1. How is the number of r-permutations of n objects including n1,n2,n3, identical objects calculated? (r<n)

For example, what is the number of ways in which 3 yellow balls, 2 red balls and 4 green balls can be put in 5 baskets, each in one basket, using five of the balls. (in this example, n=9 , n1=3 , n2=2 , n3=4 and r=5.)

2. How is the number of r-combinations of such objects calculated? (where order does not matter at all, even between different groups)

Thank you very much in advance.

The first question that you state has a textbook-y answer (see below), however, the solution to the example you give is far from easy.

If there are n objects total but for which m groups of them n1, n2,..., nm of them are identical, where n1+n2+ ... +nm = n, then we can start with the usual result:

number of ways to arrange n objects = n!

and divide out the number of ways each group can be arranged among themselves, given by n1!, n2!, ... , nm!, to get

number of indistinguishable arrangements = n!/(n1!・n2!・...・nm!).

Dividing by the factorials of the number of elements in each group takes into account the fact that, since the elements are identical within each group, rearranging them within the group leaves the overall arrangement unchanged (indistinguishable from any other arrangement).

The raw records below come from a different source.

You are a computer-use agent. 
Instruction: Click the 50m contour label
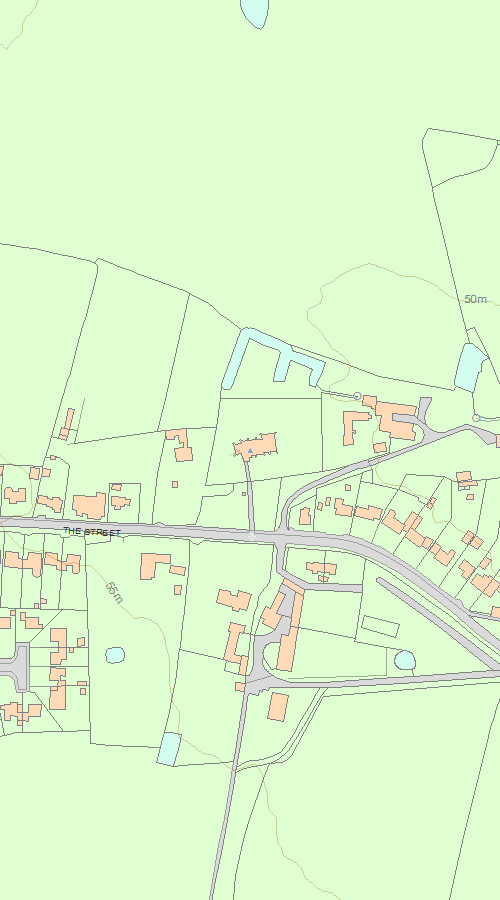pos(475,299)
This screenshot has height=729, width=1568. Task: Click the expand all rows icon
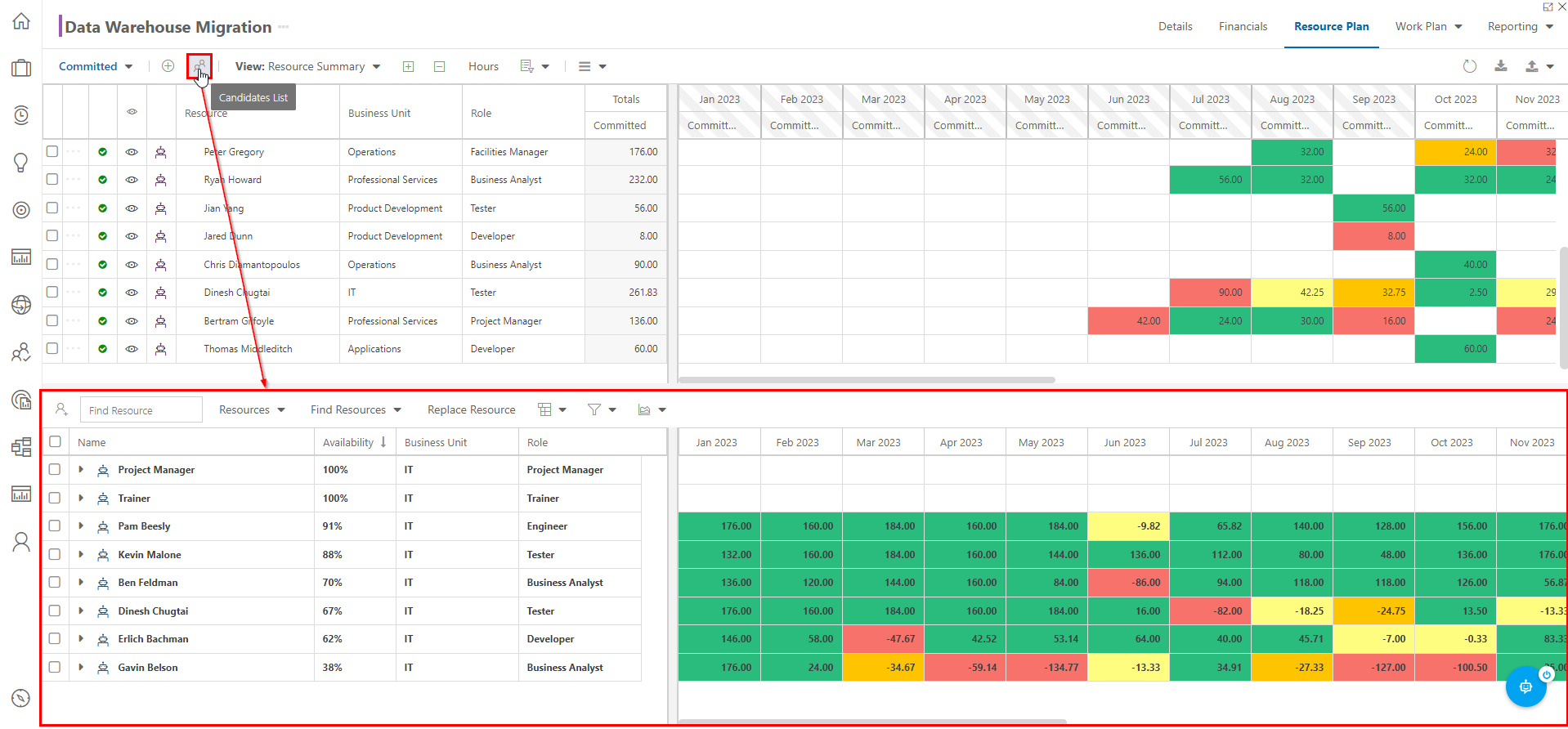(x=408, y=67)
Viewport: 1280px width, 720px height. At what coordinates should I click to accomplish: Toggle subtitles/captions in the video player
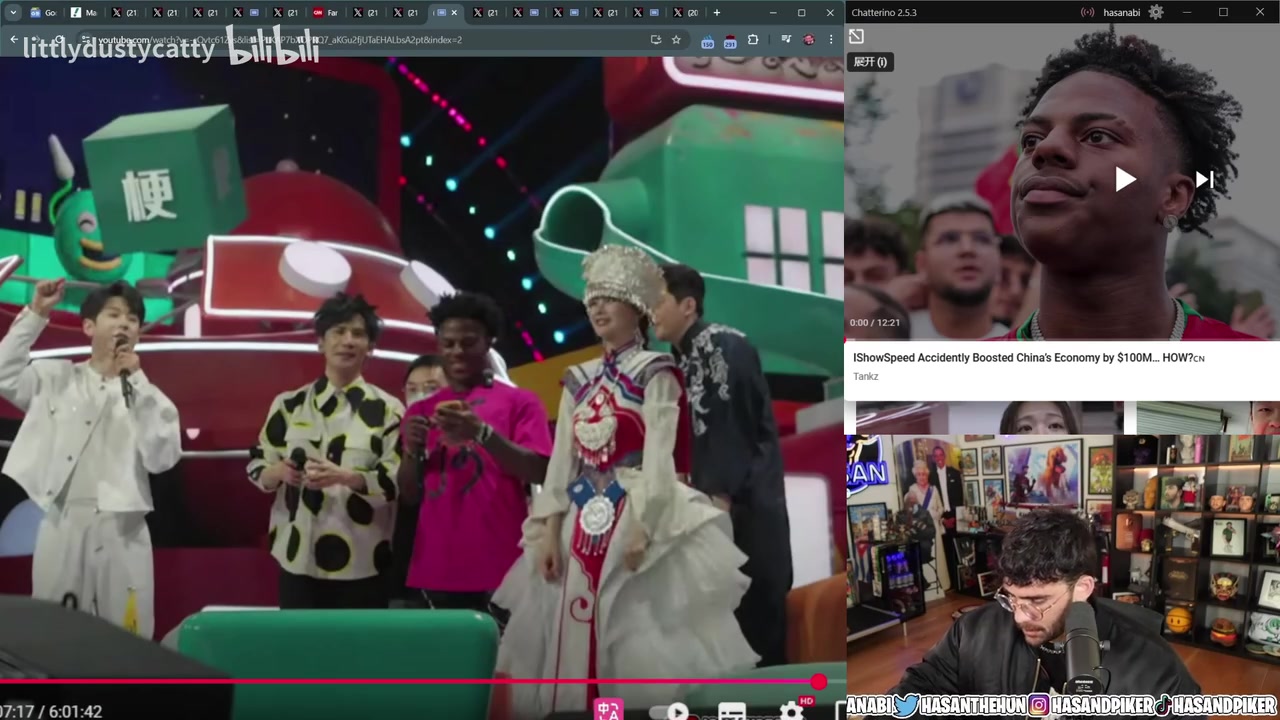732,712
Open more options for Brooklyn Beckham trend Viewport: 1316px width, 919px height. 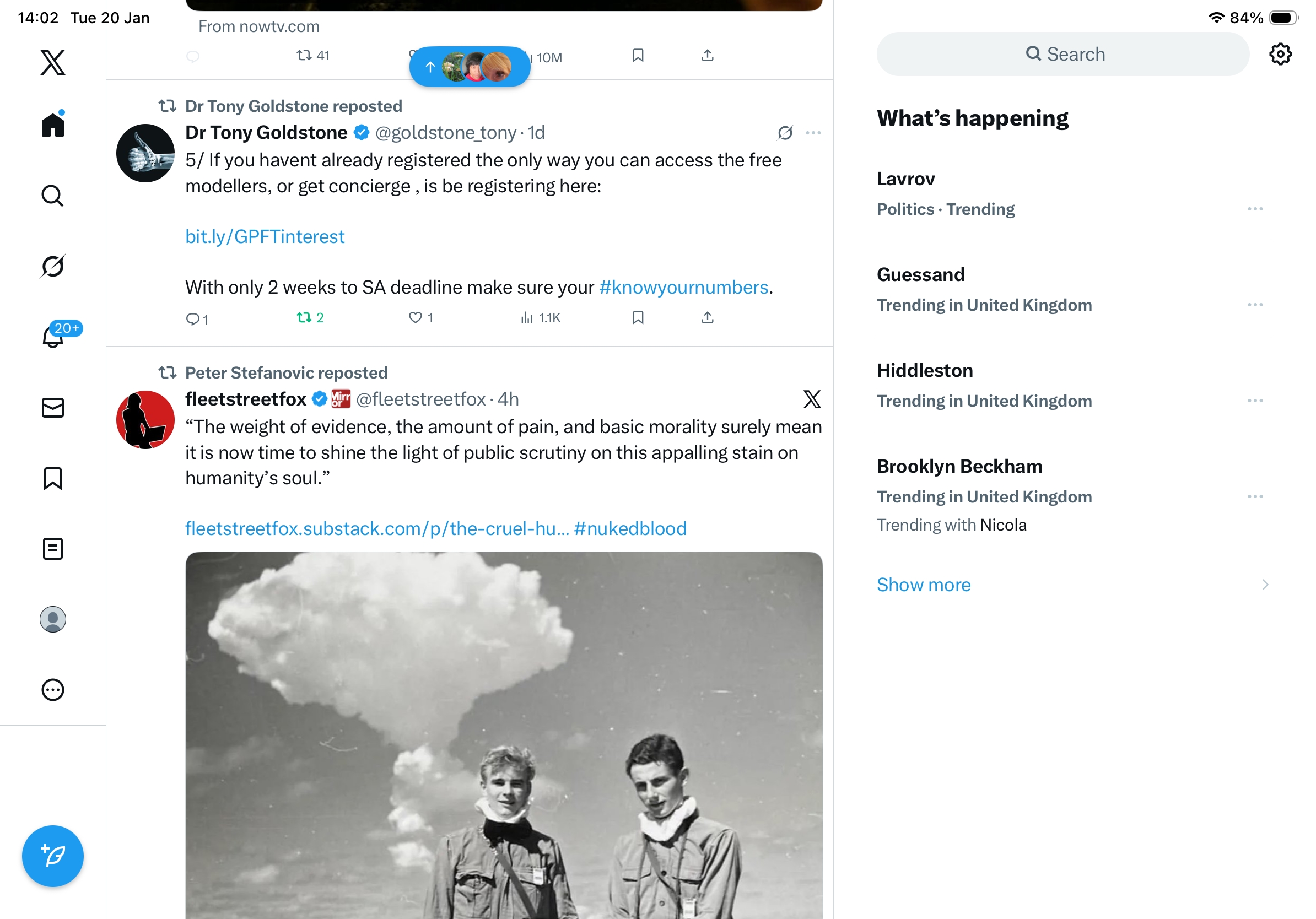point(1255,497)
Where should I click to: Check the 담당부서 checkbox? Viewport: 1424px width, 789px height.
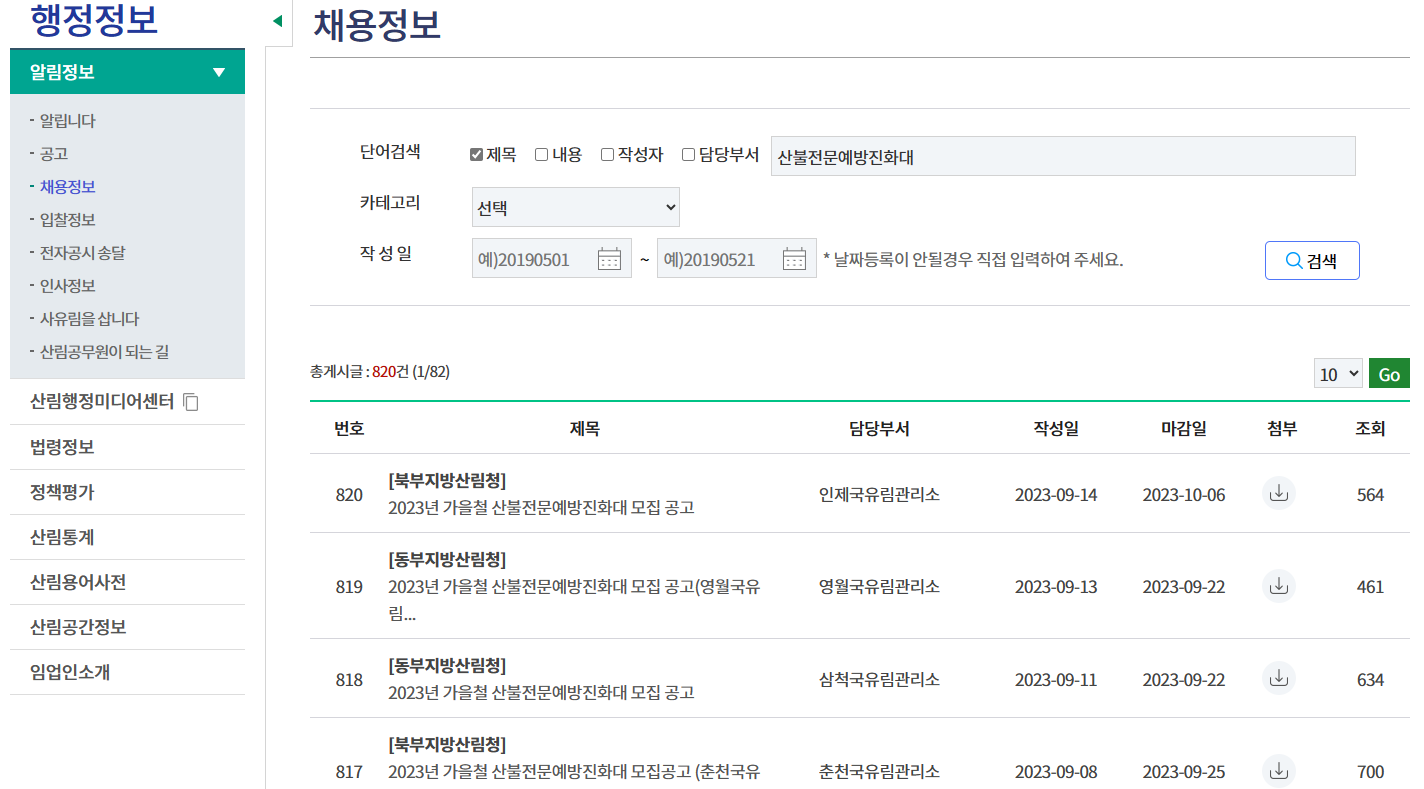[688, 153]
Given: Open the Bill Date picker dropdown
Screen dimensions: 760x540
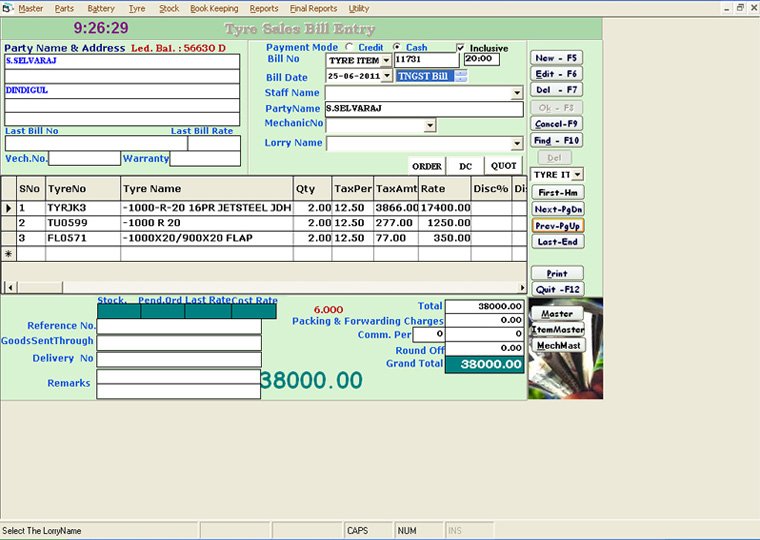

This result can be found in any decent textbook.

The example you give requires much more effort. The key complicating factor is that the original 9 balls are chosen to be placed in 5 bins. This brings up 2 new calculations, 1) how many ways can the 9 balls with the given colors be chosen for the 5 bins and 2) given the number of each color chosen, how many ways can they be arranged in the bins. This latter calculation takes into account the fact that the order of the bins is important, i.e., for instance, for Y=yellow, R=red and G=green, YRYGG and GYGRY are different even though the sequence has the same number of each color.

Let n1 = 3 = number of yellow balls, n2 = 2 = red balls, n3 = 4 = green balls. It is important that the constraint n1+n2+n3 = 5 be met for any combination of the ns. The accompanying table (attached image) lists the possible values of the number of balls in each group, observing the constraint, along with the number of ways this number can be chosen from the original set of balls, Cn, and finally the number of ways that the given number of balls can be arranged in the bins, Pn.

The value Cn is the number of ways, for each color, that m balls can be chosen from n total. Thus Cn1 = n!/[ (n-m)!m! ] where we have calculated the number of ways n balls can be chosen m ways, n!/m! and also taken into account the fact that we don't care what order the balls end up in once we have n of them, i.e., we divide out the ways they can be arranged = (n-m)! (we'll take care of the order in the next step). This is the textbook definition of combinations where order doesn't matter.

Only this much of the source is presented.